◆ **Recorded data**
Start of Block

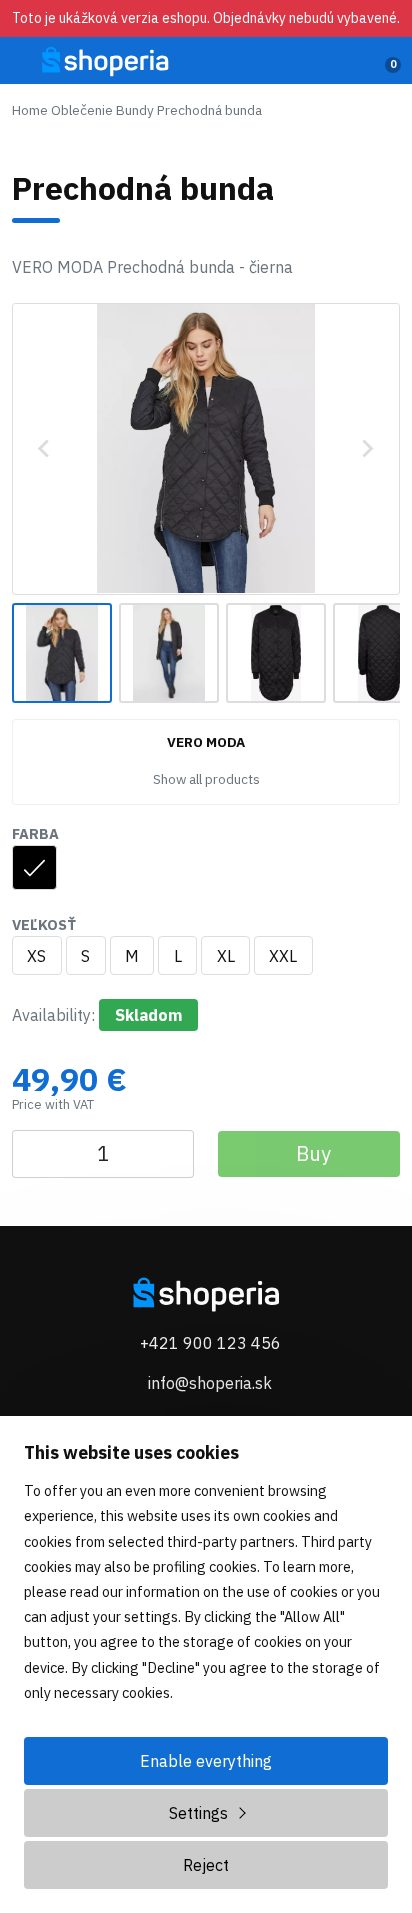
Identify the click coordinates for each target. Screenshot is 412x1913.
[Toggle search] (348, 61)
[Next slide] (367, 449)
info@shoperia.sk (210, 1383)
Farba (35, 833)
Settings (198, 1813)
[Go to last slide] (45, 449)
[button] (62, 653)
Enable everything (206, 1761)
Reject (206, 1865)
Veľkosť (44, 924)
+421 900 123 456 (210, 1343)
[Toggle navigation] (24, 67)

End of Block

◆ **Prompt**
The answer must be the lines from the one containing "Enable everything (206, 1761)" to the final line of the data above, copied exactly, both included, with nothing added.

◆ **Written answer**
Enable everything (206, 1761)
Reject (206, 1865)
Veľkosť (44, 924)
+421 900 123 456 (210, 1343)
[Toggle navigation] (24, 67)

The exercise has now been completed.